Prognosis of thalassemia major patients has dramatically improved in the past two decades. Previous papers, including retrospective and prospective non-randomised clinical trials, suggested that mortality, due mainly to cardiac damage, was less or completely absent in patients treated with DFP alone or with associated chelation treatment. For this reason, the main aim of this study was to evaluate whether the addition of deferiprone treatment was also associated with a mortality decrease among a large randomised cohort of thalassemia major patients. Survival analysis was performed among 264 thalassemia major patients assessed for eligibility from 09/30/2000 to 01/31/2008, during a long-term multicentre randomised clinical trial. The reported chelation therapies included sequential DFP-DFO, associated DFP and DFO, DFP and DFO interventions. The survival curves were compared by gender and treatment groups using the long-rank test. Cox regression models were used to explore association between risk for death among treatments and survival time. All statistical analyses were performed by STATA 9.2. All these patients performed DFO before the date of randomisation.
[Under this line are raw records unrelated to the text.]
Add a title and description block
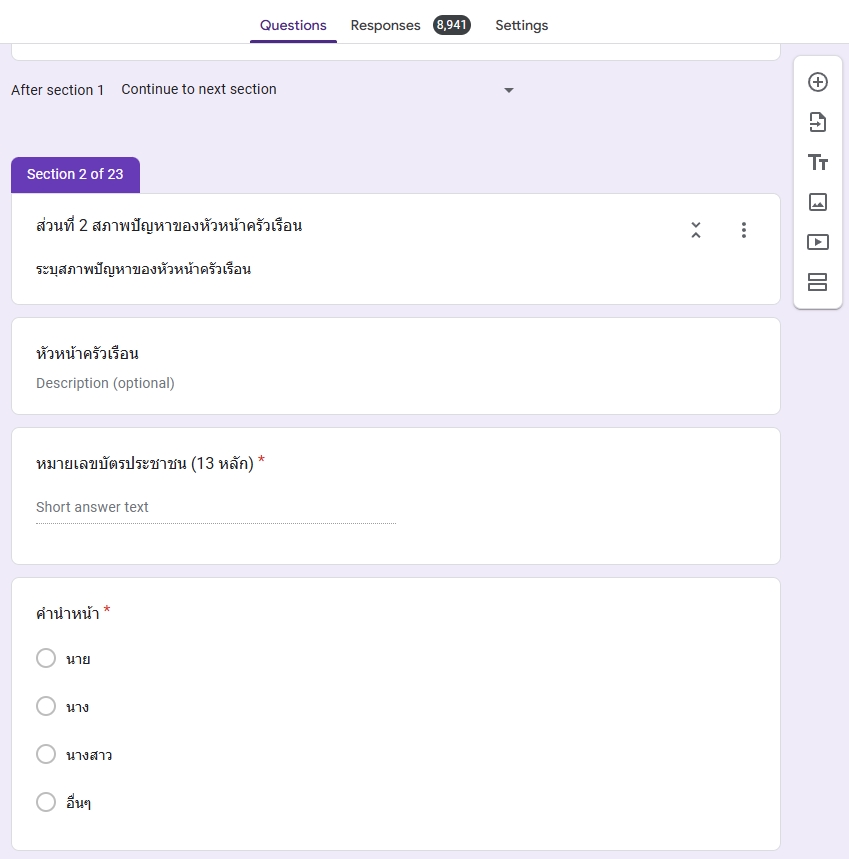Image resolution: width=849 pixels, height=859 pixels. (x=817, y=162)
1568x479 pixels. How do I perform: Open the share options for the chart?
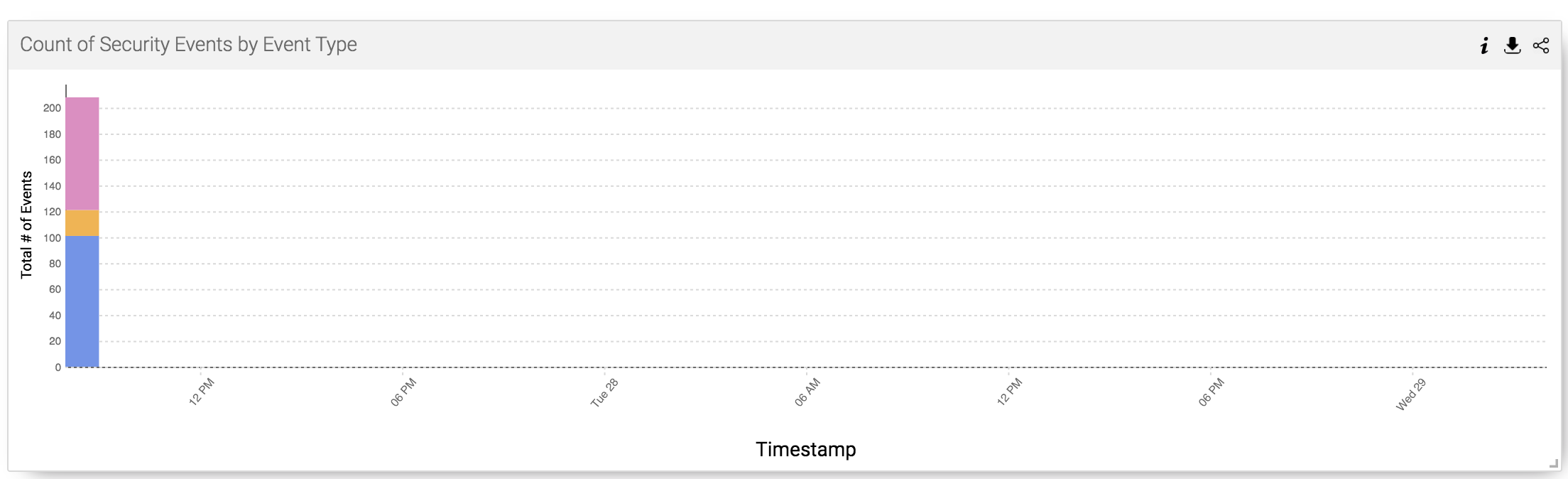point(1540,45)

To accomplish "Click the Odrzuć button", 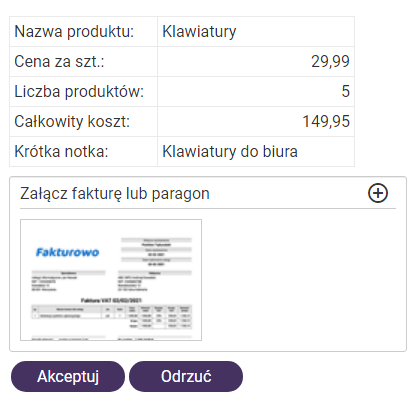I will point(186,376).
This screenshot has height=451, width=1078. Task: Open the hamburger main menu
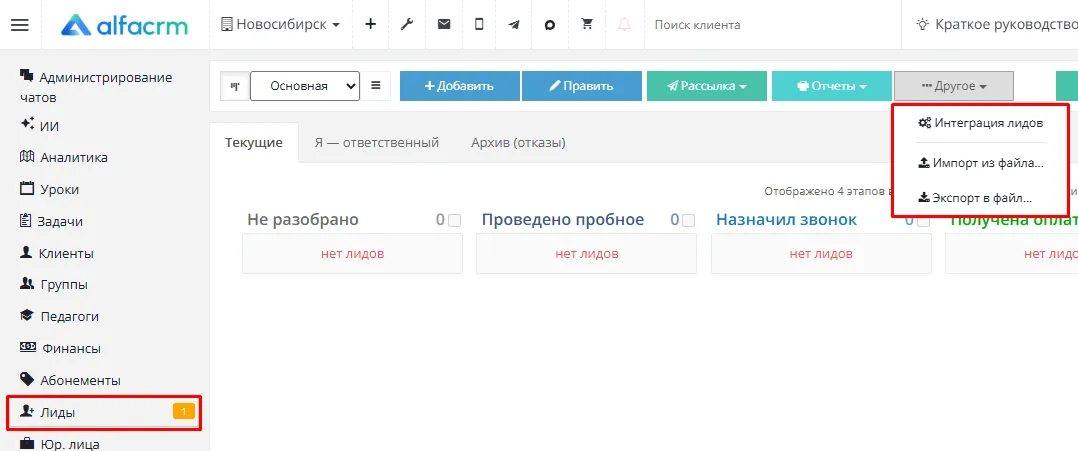[20, 25]
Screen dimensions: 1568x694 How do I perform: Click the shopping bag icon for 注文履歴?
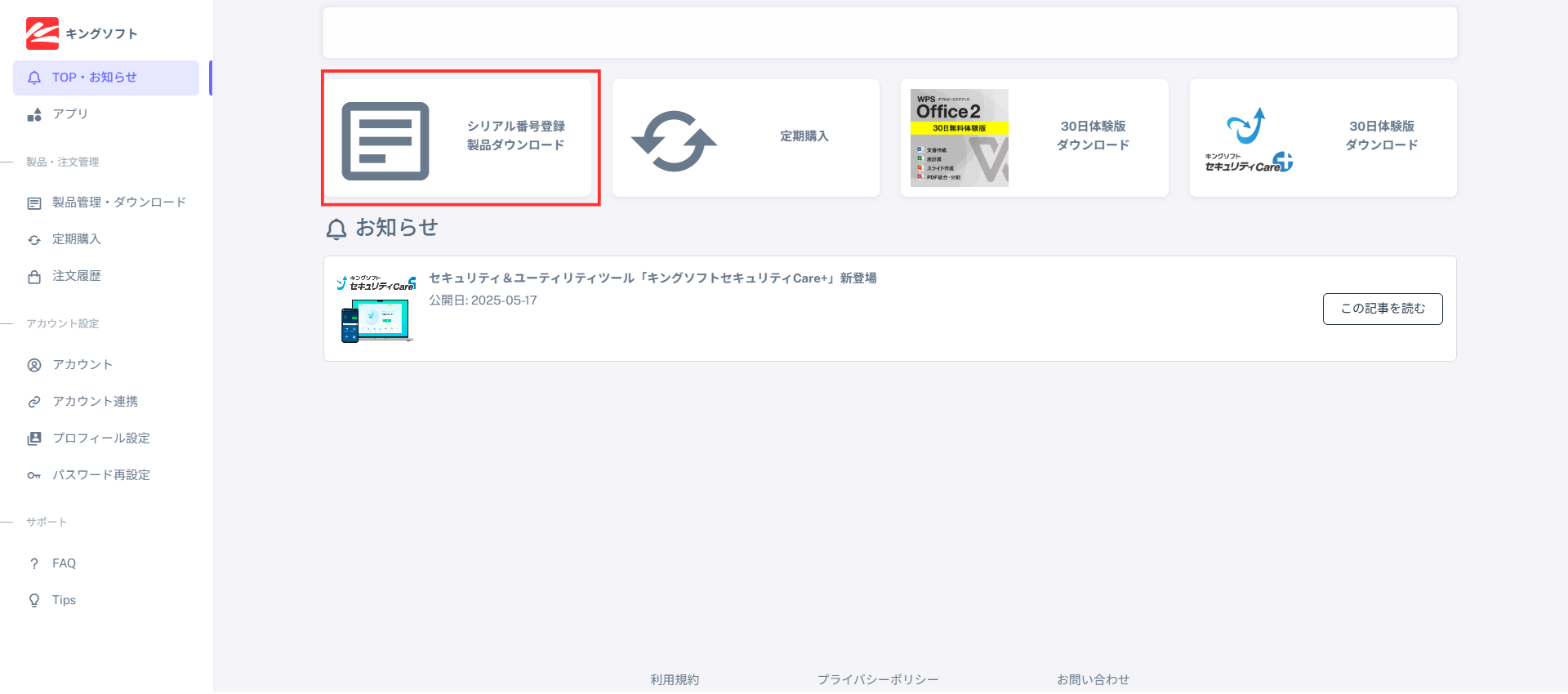34,277
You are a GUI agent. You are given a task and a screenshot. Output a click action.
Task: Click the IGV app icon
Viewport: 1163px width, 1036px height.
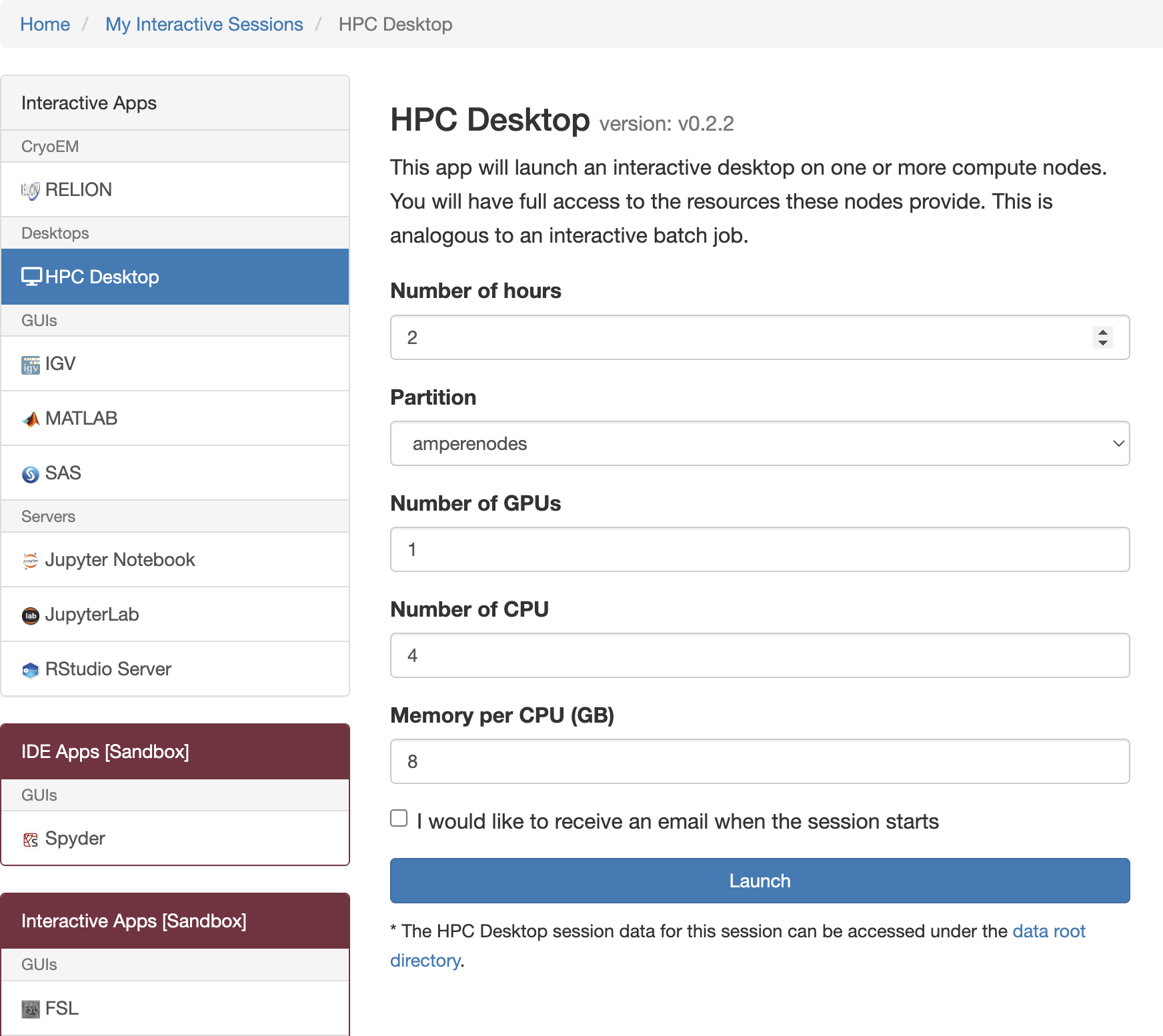[31, 365]
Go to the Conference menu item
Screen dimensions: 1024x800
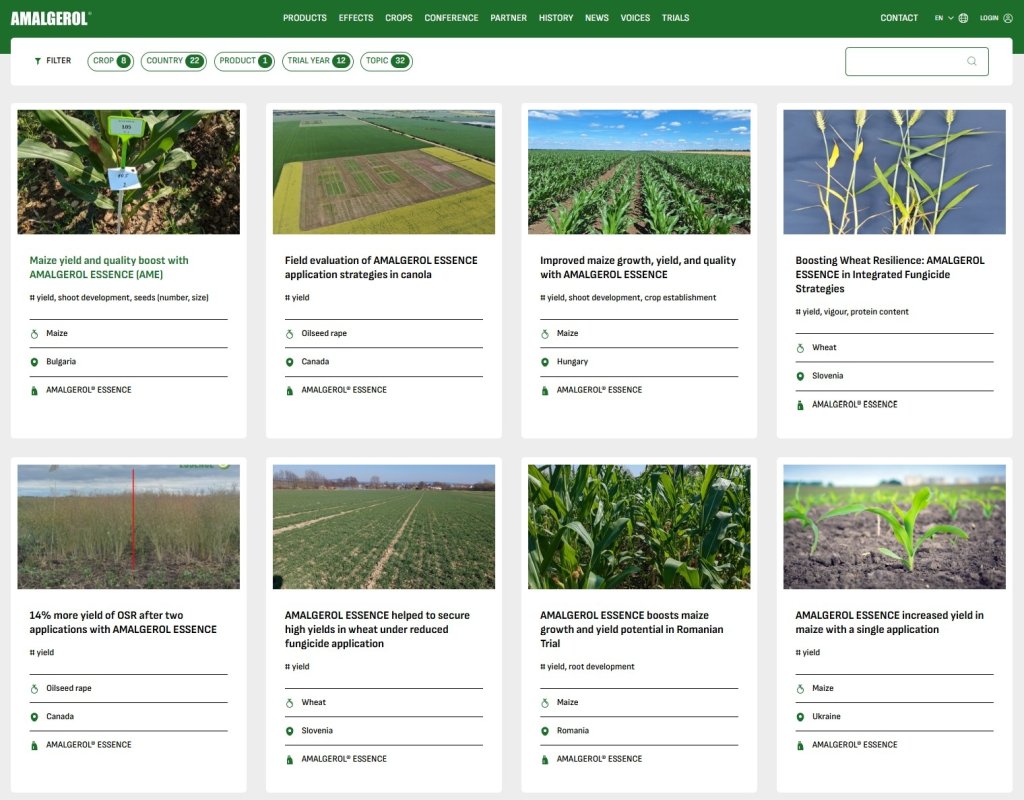pyautogui.click(x=451, y=18)
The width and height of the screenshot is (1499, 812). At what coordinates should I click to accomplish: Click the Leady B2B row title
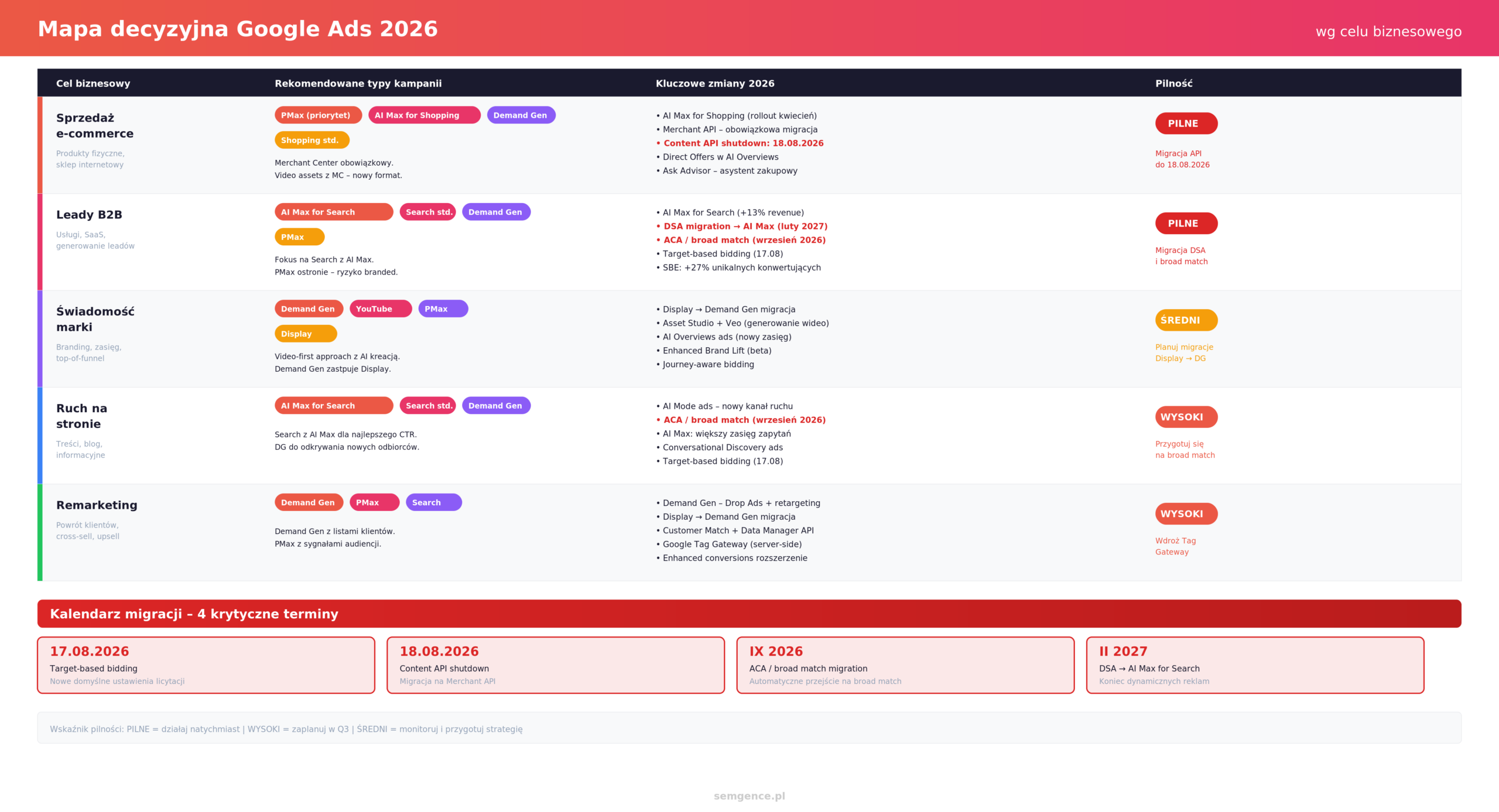89,215
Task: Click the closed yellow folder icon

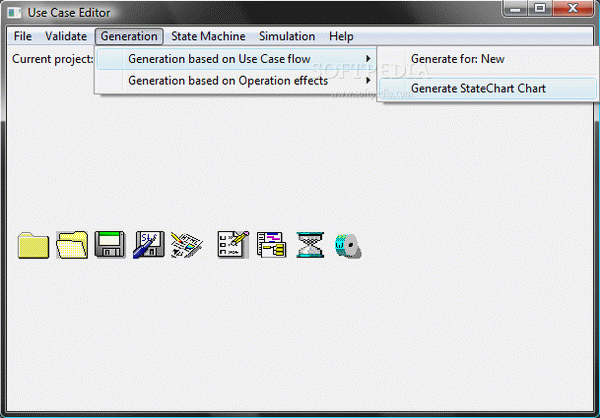Action: click(33, 244)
One death was due to a graft versus host disease (GVHD) in a patient underwent bone marrow transplantation and this patient was censored at the time of transplant. The improved survival for sequential DFP-DFO, DFP-alone, and associated DFP-DFO treated patients versus DFO-treated was statistically significant (log-rank test, χ2= 18.64; p≤0.01). In fact, no deaths were reported during DFP-alone and DFP-DFO associated treatments along a 564.5 person-years period of observation. Only one death was reported during DFP-DFO sequential treatment in a patient who had experienced 1-year before an episode of heart failure. All other ten deaths were among patients under DFO treatment. The hazard ratio for death of DFO treatment versus other treatments was 27.78 (p= 0.002). The main factors correlated with increased hazard ratio for death were cirrhosis, arrhythmia, previous episode of heart failure, diabetes, hypogonadism, hypothyroidism. No correlation between serum ferritin levels and hazard ratio for death was found.

These results confirm as deferiprone alone or in addition to deferoxamine intervention is able to reduce mortality in thalassemia major patients probably because of its specific cardioprotective effect occurring independently from body iron overloading

Disclosures: Off Label Use: Deferiprone and Deferoxamine.